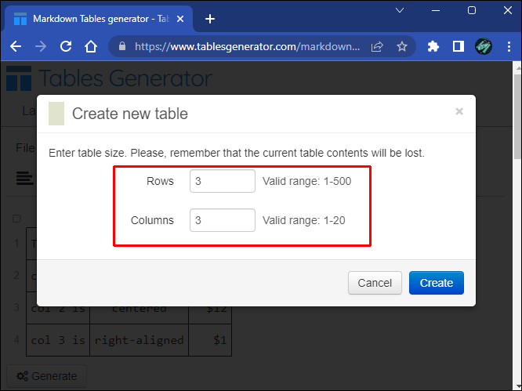522x391 pixels.
Task: Reload the current page
Action: (66, 46)
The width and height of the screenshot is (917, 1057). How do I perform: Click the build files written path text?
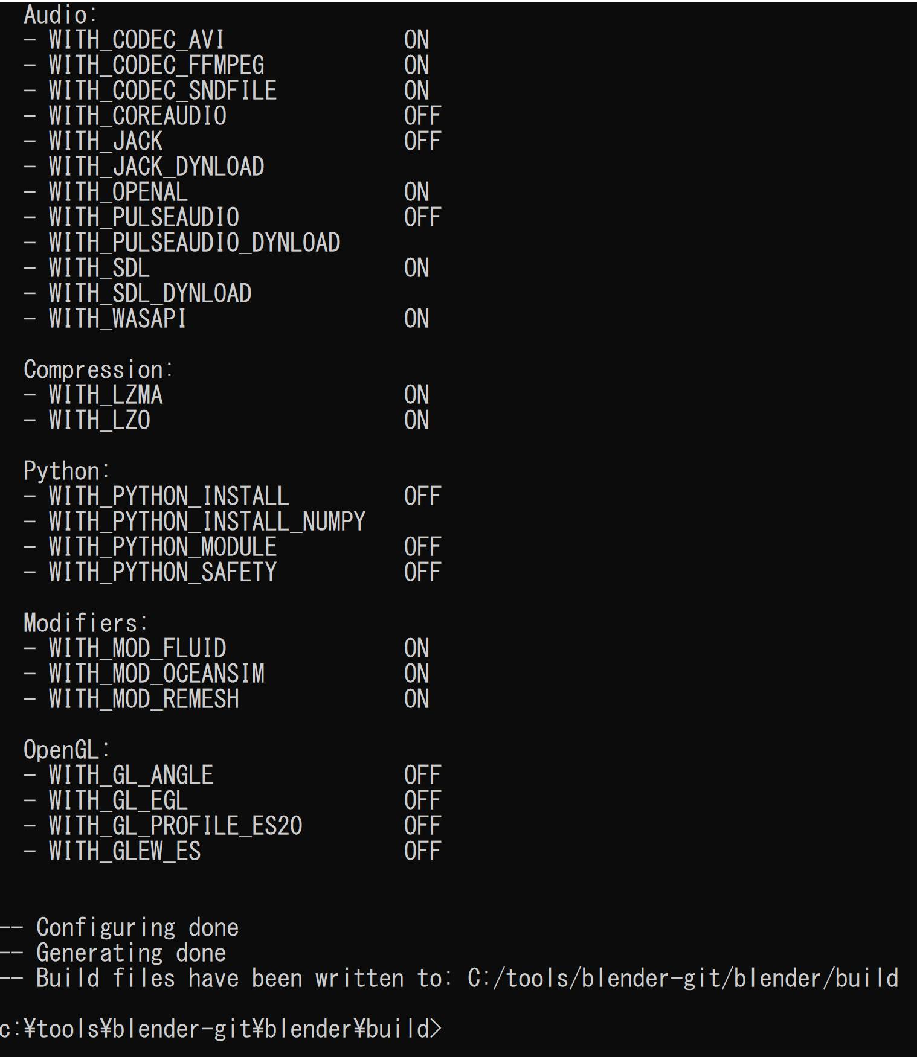point(683,978)
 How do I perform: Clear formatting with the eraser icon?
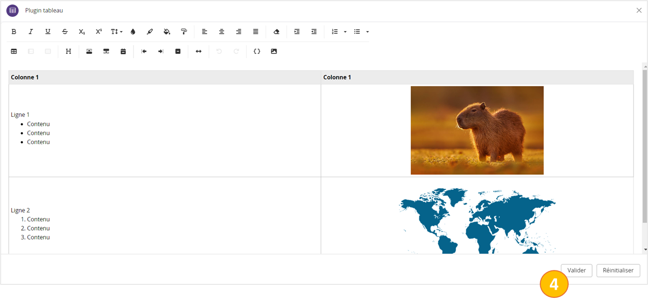[x=276, y=32]
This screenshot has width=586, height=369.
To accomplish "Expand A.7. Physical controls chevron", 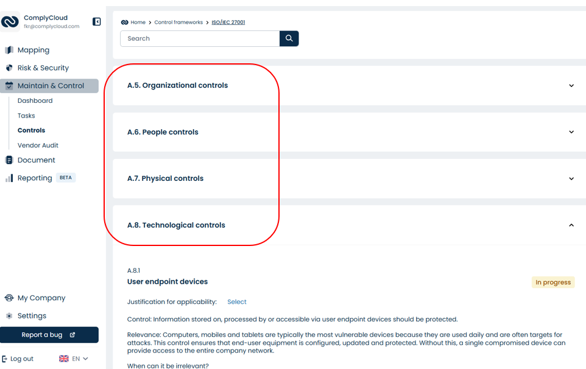I will [x=571, y=178].
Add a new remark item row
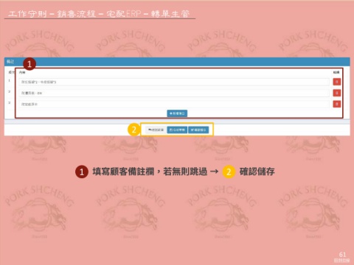 177,113
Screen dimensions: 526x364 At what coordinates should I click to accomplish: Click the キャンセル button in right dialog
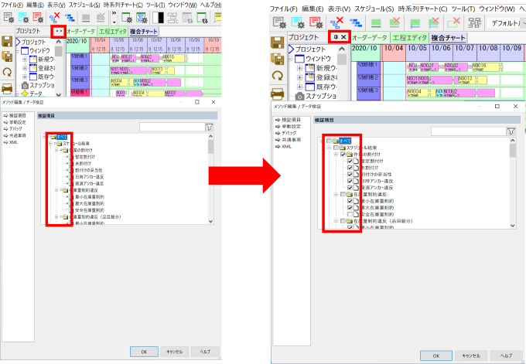pos(470,355)
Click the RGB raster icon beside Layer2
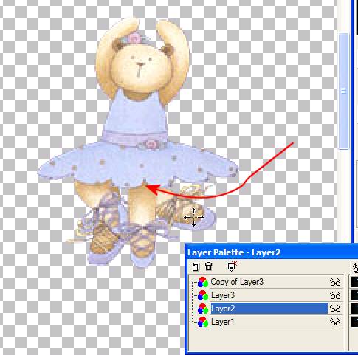Viewport: 358px width, 355px height. coord(203,309)

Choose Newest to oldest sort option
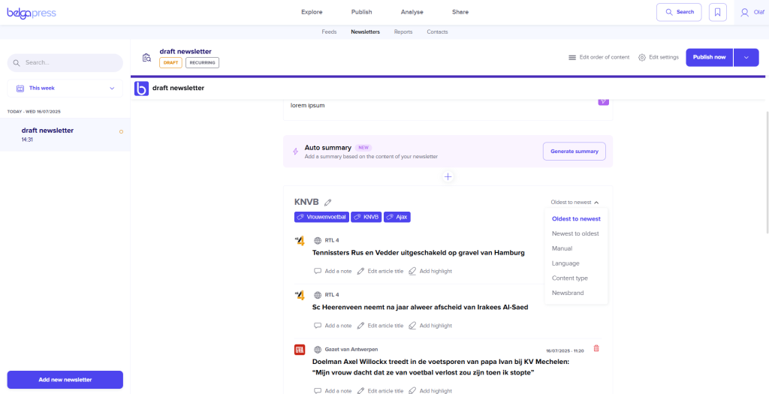[575, 233]
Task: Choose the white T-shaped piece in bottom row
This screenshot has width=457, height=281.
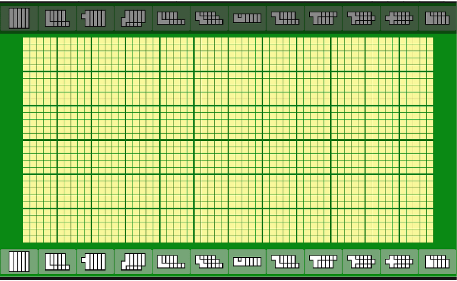Action: point(323,261)
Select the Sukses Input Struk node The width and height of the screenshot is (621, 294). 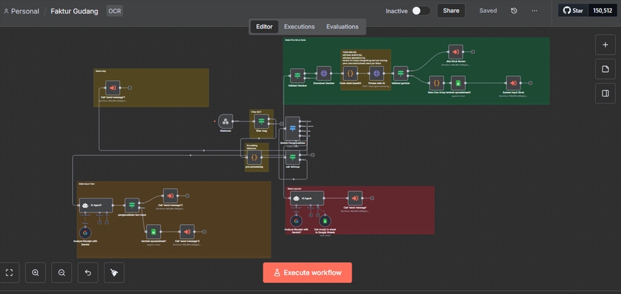(x=512, y=83)
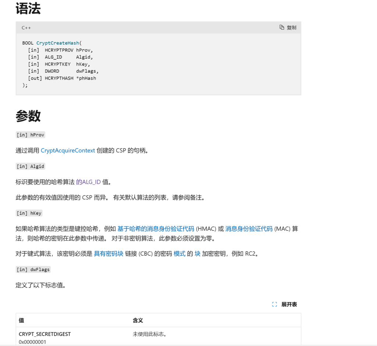Click the 参数 heading

(x=28, y=116)
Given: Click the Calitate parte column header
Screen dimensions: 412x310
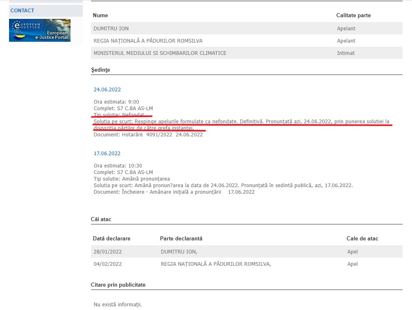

────────

Problem requirements -> Your copy should consist solely of the lines from the line containing "Given: Click the Calitate parte column header" through the last line of the records above, reproduced exactly, with the pictures left out.

Task output ->
Given: Click the Calitate parte column header
Screen dimensions: 412x310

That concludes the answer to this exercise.